He said “jobkeeper or other measures” could be used to help the sector in the future.
Despite the job losses and financial carnage, Joyce stood by his controversial “Project Sunrise” plan to start ultra-long-haul flights of up to 21 hours to London and New York.
His sober words on Thursday contrasted with punchy statements in March, when he took aim at Virgin by saying it was “survival of the fittest” in the airline industry and Qantas was “working on is making sure we are last man standing”.
These statements drew the ire of the competition regulator Rod Sims, who said they were “unhelpful” and he would investigate them.
Since then, Qantas has been able to avoid raising capital, which dilutes the value of existing shares, by mortgaging some of its planes.

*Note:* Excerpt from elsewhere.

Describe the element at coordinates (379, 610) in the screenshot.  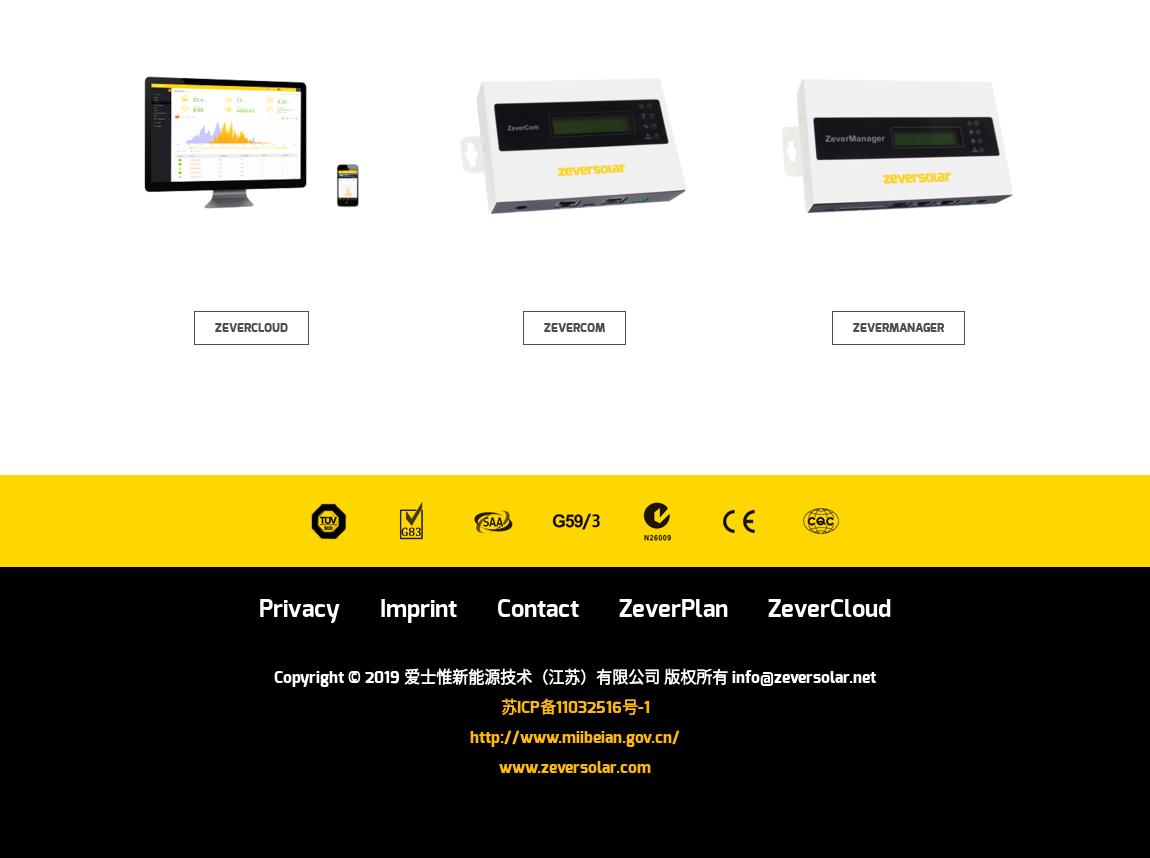
I see `'Imprint'` at that location.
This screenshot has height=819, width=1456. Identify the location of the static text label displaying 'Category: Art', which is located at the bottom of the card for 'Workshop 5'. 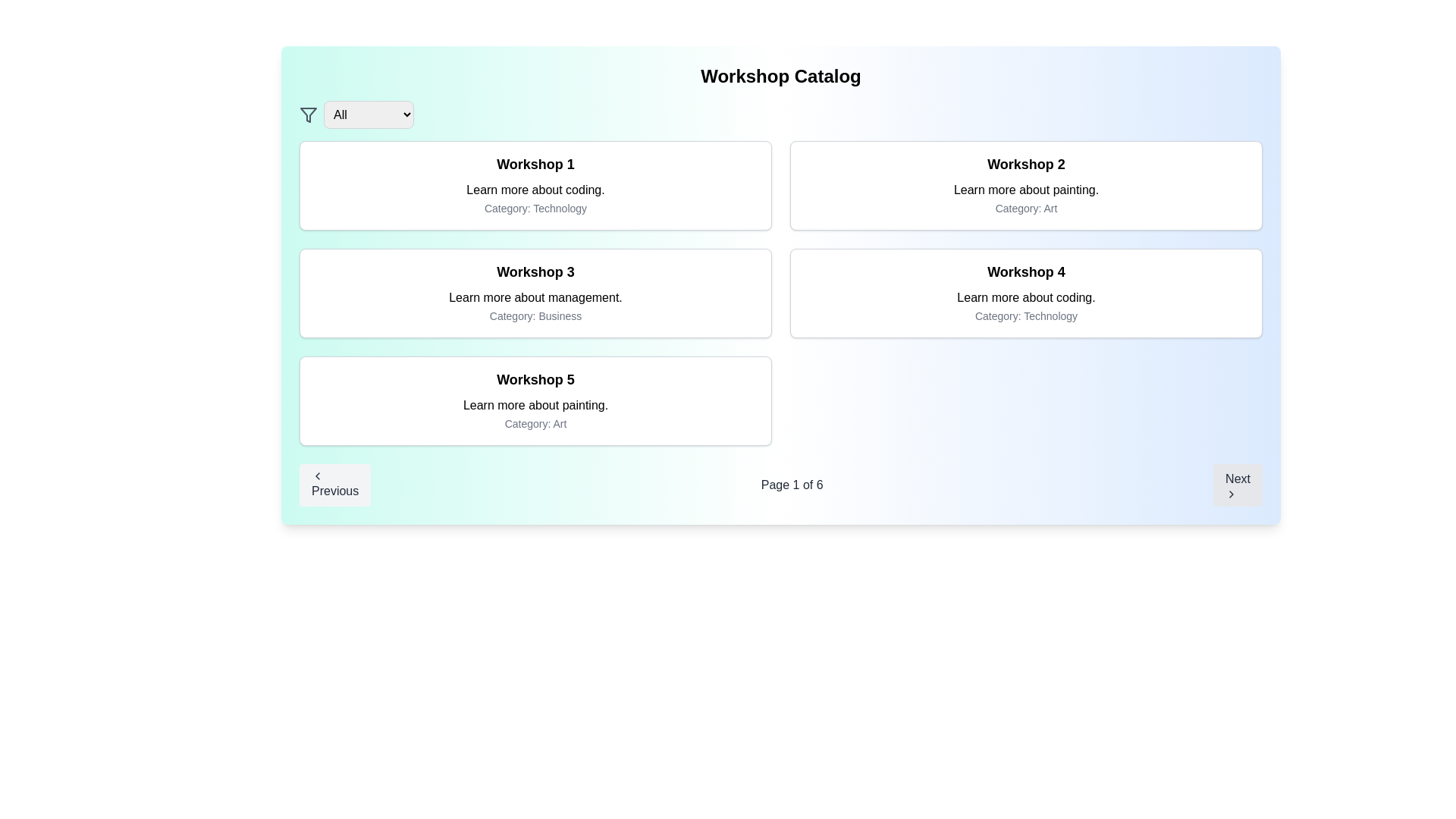
(535, 424).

But on Thursday Joyce said the $1.9bn capital raising, the airline’s first in a decade, was needed to “strengthen our balance sheet and accelerate our recovery”.
The airline’s board backed Joyce on Thursday, extending his tenure to at least 2023, by which time he will have been in the top job for an unusually long 15 years.
The chief executive, who was paid almost $24m last year, has previously agreed not to take pay until the end of this month and said this arrangement would continue into July. A company spokesman said this would continue until the airline was “flying more”.
Senior executives have taken a 15% pay cut and no bonuses have been paid this year. There was no set date for executive pay to return to normal, the spokesman said.
The opposition’s industrial relations spokesman, Tony Burke, accused the government of ignoring the airline sector’s woes.
“Instead of listening, the government has spent the last few months ignoring the structural problems in the industry, hoping on a wing and a prayer that the market would sort it out,” he said.
He blasted the government for denying jobkeeper payments to thousands of workers at airline service company dnata because it was foreign-owned and for allowing Virgin Australia to fall into administration in April.
“Now they are too late to save thousands of jobs at Qantas,” he said.
The sackings and capital raising at Qantas come as Virgin Australia’s administrators move closer to selecting a new owner for the debt-laden airline.
There are two bidders, Bain Capital and Cyrus Capital Partners, but this week bondholders owed more than $2bn complicated the process by lodging a late offer to pour $1bn into the airline and refloat it on the stock exchange.
The administrators, partners at accounting firm Deloitte, hope to have a sale agreement struck by next Tuesday.